#### Records to process ####

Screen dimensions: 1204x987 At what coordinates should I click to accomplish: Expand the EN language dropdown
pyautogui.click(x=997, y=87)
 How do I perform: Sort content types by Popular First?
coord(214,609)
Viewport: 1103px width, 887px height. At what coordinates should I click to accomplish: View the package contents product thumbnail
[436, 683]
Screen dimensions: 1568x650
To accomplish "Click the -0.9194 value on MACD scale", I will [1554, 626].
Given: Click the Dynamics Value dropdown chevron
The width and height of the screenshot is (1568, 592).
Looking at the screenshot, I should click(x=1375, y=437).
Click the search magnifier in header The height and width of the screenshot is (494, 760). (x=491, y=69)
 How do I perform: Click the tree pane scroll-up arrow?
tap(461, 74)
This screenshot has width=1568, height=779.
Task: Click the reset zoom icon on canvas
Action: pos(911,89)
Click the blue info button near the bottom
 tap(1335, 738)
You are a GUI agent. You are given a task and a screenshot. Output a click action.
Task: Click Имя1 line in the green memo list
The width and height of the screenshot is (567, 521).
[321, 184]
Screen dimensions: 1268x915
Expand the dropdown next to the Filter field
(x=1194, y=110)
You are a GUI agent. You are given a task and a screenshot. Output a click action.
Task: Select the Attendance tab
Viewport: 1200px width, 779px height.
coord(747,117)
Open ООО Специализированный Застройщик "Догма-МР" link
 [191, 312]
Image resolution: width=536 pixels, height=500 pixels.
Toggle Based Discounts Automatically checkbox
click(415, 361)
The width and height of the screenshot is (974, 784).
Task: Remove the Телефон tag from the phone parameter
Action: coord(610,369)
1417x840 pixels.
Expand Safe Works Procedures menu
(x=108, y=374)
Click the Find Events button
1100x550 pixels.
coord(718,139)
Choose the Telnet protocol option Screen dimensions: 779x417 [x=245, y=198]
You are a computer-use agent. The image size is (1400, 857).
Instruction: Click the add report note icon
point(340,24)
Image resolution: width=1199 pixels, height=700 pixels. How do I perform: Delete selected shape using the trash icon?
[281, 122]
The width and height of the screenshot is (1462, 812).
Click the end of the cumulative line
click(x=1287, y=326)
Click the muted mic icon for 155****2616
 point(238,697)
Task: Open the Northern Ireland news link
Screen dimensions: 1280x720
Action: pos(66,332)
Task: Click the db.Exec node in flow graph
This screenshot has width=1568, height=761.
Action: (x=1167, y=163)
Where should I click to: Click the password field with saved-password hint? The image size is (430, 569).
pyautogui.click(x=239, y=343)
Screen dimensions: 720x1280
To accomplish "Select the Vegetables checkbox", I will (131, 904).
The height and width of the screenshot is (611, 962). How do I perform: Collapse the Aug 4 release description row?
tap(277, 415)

####

*The task*
Put every line of the entries above into a Markdown table with the columns Row and Line, numbering each row and leaving out blank lines.

*The solution*
| Row | Line |
|---|---|
| 1 | Screen dimensions: 1204x987 At what coordinates should I click to accomplish: Expand the EN language dropdown |
| 2 | pyautogui.click(x=997, y=87) |
| 3 |  How do I perform: Sort content types by Popular First? |
| 4 | coord(214,609) |
| 5 | Viewport: 1103px width, 887px height. At what coordinates should I click to accomplish: View the package contents product thumbnail |
| 6 | [436, 683] |
| 7 | Screen dimensions: 1568x650 |
| 8 | To accomplish "Click the -0.9194 value on MACD scale", I will [1554, 626]. |
| 9 | Given: Click the Dynamics Value dropdown chevron |
| 10 | The width and height of the screenshot is (1568, 592). |
| 11 | Looking at the screenshot, I should click(x=1375, y=437). |
| 12 | Click the search magnifier in header The height and width of the screenshot is (494, 760). (x=491, y=69) |
| 13 |  How do I perform: Click the tree pane scroll-up arrow? |
| 14 | tap(461, 74) |
| 15 | This screenshot has width=1568, height=779. |
| 16 | Task: Click the reset zoom icon on canvas |
| 17 | Action: pos(911,89) |
| 18 | Click the blue info button near the bottom |
| 19 |  tap(1335, 738) |
| 20 | You are a GUI agent. You are given a task and a screenshot. Output a click action. |
| 21 | Task: Click Имя1 line in the green memo list |
| 22 | The width and height of the screenshot is (567, 521). |
| 23 | [321, 184] |
| 24 | Screen dimensions: 1268x915 |
| 25 | Expand the dropdown next to the Filter field |
| 26 | (x=1194, y=110) |
| 27 | You are a GUI agent. You are given a task and a screenshot. Output a click action. |
| 28 | Task: Select the Attendance tab |
| 29 | Viewport: 1200px width, 779px height. |
| 30 | coord(747,117) |
| 31 | Open ООО Специализированный Застройщик "Догма-МР" link |
| 32 |  [191, 312] |
| 33 | Image resolution: width=536 pixels, height=500 pixels. |
| 34 | Toggle Based Discounts Automatically checkbox |
| 35 | click(415, 361) |
| 36 | The width and height of the screenshot is (974, 784). |
| 37 | Task: Remove the Телефон tag from the phone parameter |
| 38 | Action: coord(610,369) |
| 39 | 1417x840 pixels. |
| 40 | Expand Safe Works Procedures menu |
| 41 | (x=108, y=374) |
| 42 | Click the Find Events button |
| 43 | 1100x550 pixels. |
| 44 | coord(718,139) |
| 45 | Choose the Telnet protocol option Screen dimensions: 779x417 [x=245, y=198] |
| 46 | You are a computer-use agent. The image size is (1400, 857). |
| 47 | Instruction: Click the add report note icon |
| 48 | point(340,24) |
| 49 | Image resolution: width=1199 pixels, height=700 pixels. How do I perform: Delete selected shape using the trash icon? |
| 50 | [281, 122] |
| 51 | The width and height of the screenshot is (1462, 812). |
| 52 | Click the end of the cumulative line |
| 53 | click(x=1287, y=326) |
| 54 | Click the muted mic icon for 155****2616 |
| 55 |  point(238,697) |
| 56 | Task: Open the Northern Ireland news link |
| 57 | Screen dimensions: 1280x720 |
| 58 | Action: pos(66,332) |
| 59 | Task: Click the db.Exec node in flow graph |
| 60 | This screenshot has width=1568, height=761. |
| 61 | Action: (x=1167, y=163) |
| 62 | Where should I click to: Click the password field with saved-password hint? The image size is (430, 569). |
| 63 | pyautogui.click(x=239, y=343) |
| 64 | Screen dimensions: 720x1280 |
| 65 | To accomplish "Select the Vegetables checkbox", I will (131, 904). |
| 66 | The height and width of the screenshot is (611, 962). How do I perform: Collapse the Aug 4 release description row? |
| 67 | tap(277, 415) |